■ **ページ**
#####

ゴルフはそもそもボールにコンタクトするのも難しいですが、さらにはそれをコントロールする必要があります。
そして、基本的にゴルフボールはクラブの特性上、目標方向にまっすぐ飛ばす(サイドスピンゼロ)のは無理だと言えます。
なぜなら、あの有名なベン・ホーガンやジャック・ニクラウスも「無理」と言っていたほどの技術と精度が必要だからです。
そういった意味ではボールをまっすぐ飛ばそうと頑張っているゴルファーはそもそもの認識を改める必要があるかもしれません。
実はゴルフはまっすぐ飛ばさなくてもいいスコアで回れますし、むしろプロゴルファーやシングルプレイヤーは意図的にボールを曲げてショットをコントロールしています。
これは初心者やアマチュアゴルファーも参考にすべき点であり、自分の思った方向に曲げれるというのはゴルフをやるうえでとても心強い武器になります。
特に自分のベストスコアがかかった場面や競技などで相手と競っている場合には、極度の緊張状態にさらされます。

#####

■ **提供データ**
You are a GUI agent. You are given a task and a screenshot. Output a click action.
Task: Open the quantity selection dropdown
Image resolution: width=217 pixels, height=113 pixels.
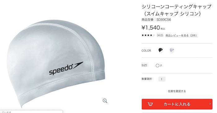point(162,79)
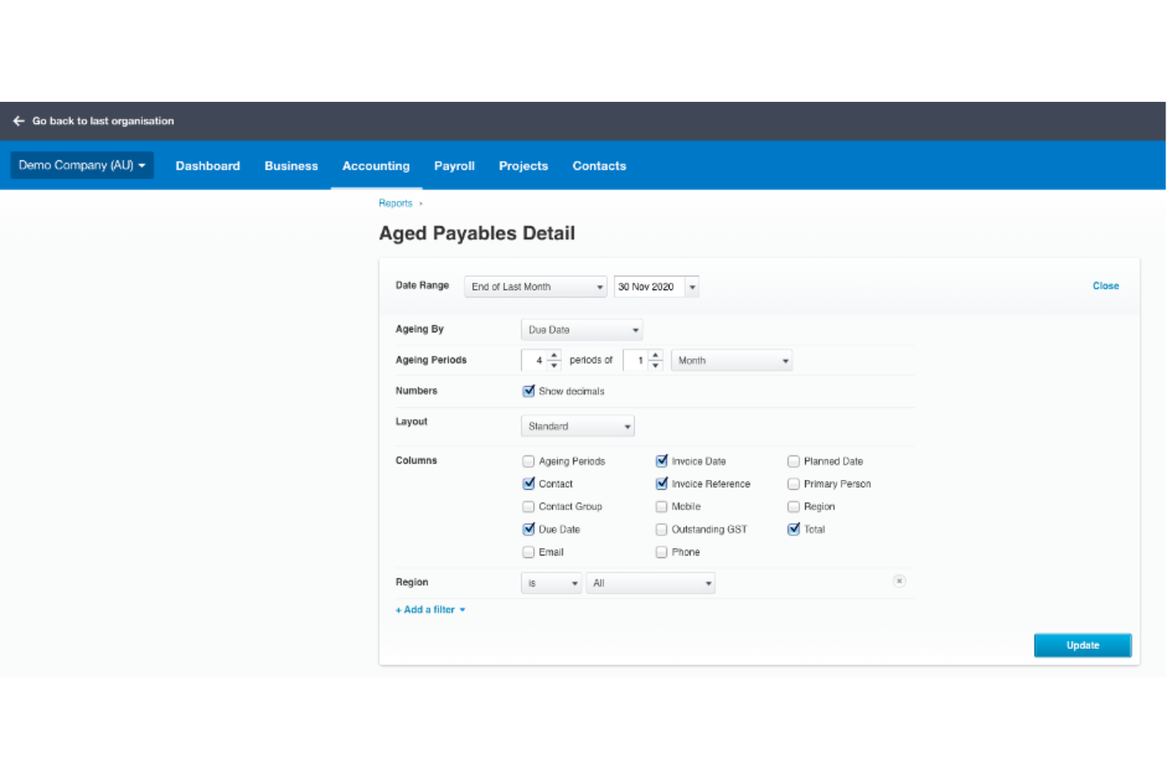
Task: Click the back arrow in the top bar
Action: click(18, 121)
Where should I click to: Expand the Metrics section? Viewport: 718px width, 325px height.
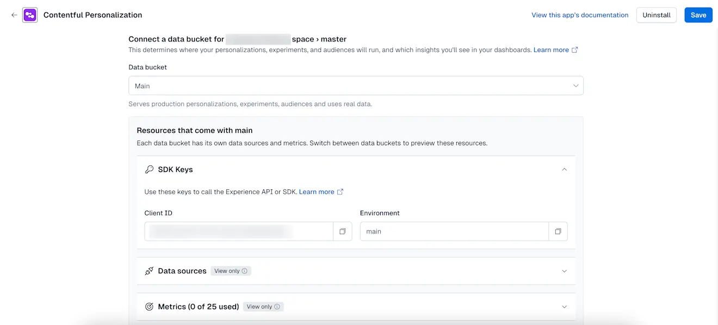click(x=564, y=306)
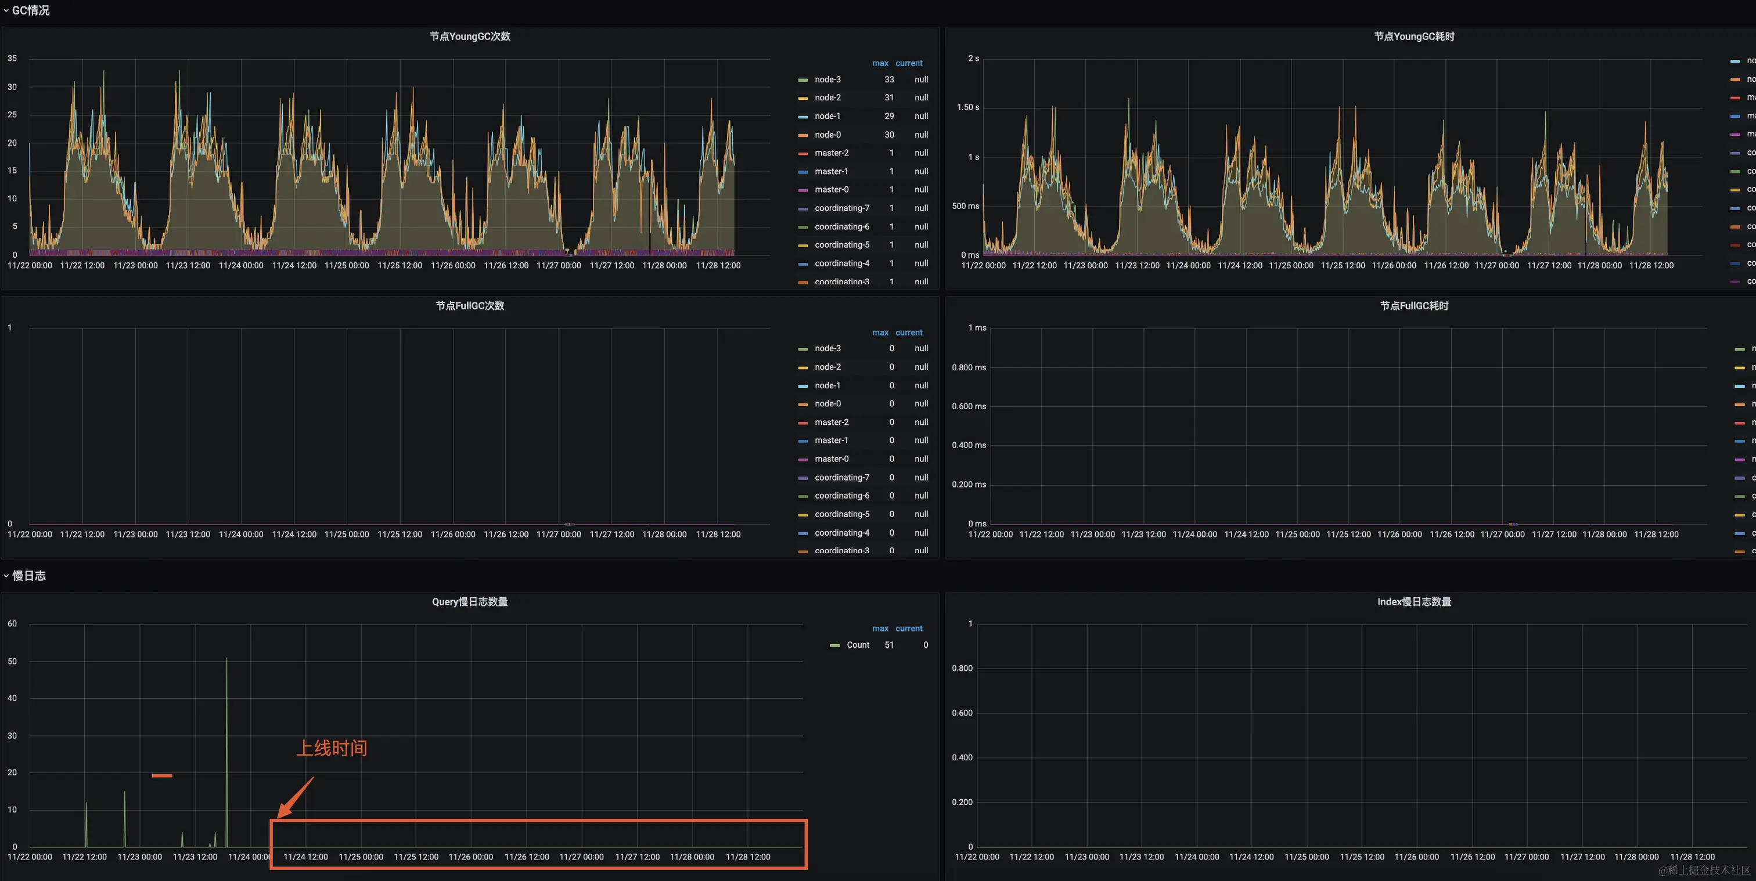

#####

■ **課題の指示**
ゴルフのページから、「そして、基本的にゴルフボール」に始まり「度の緊張状態にさらされます。」に終わる箇所を、一字一句変えずに抜き出してください。

■ **この課題の解答**
そして、基本的にゴルフボールはクラブの特性上、目標方向にまっすぐ飛ばす(サイドスピンゼロ)のは無理だと言えます。
なぜなら、あの有名なベン・ホーガンやジャック・ニクラウスも「無理」と言っていたほどの技術と精度が必要だからです。
そういった意味ではボールをまっすぐ飛ばそうと頑張っているゴルファーはそもそもの認識を改める必要があるかもしれません。
実はゴルフはまっすぐ飛ばさなくてもいいスコアで回れますし、むしろプロゴルファーやシングルプレイヤーは意図的にボールを曲げてショットをコントロールしています。
これは初心者やアマチュアゴルファーも参考にすべき点であり、自分の思った方向に曲げれるというのはゴルフをやるうえでとても心強い武器になります。
特に自分のベストスコアがかかった場面や競技などで相手と競っている場合には、極度の緊張状態にさらされます。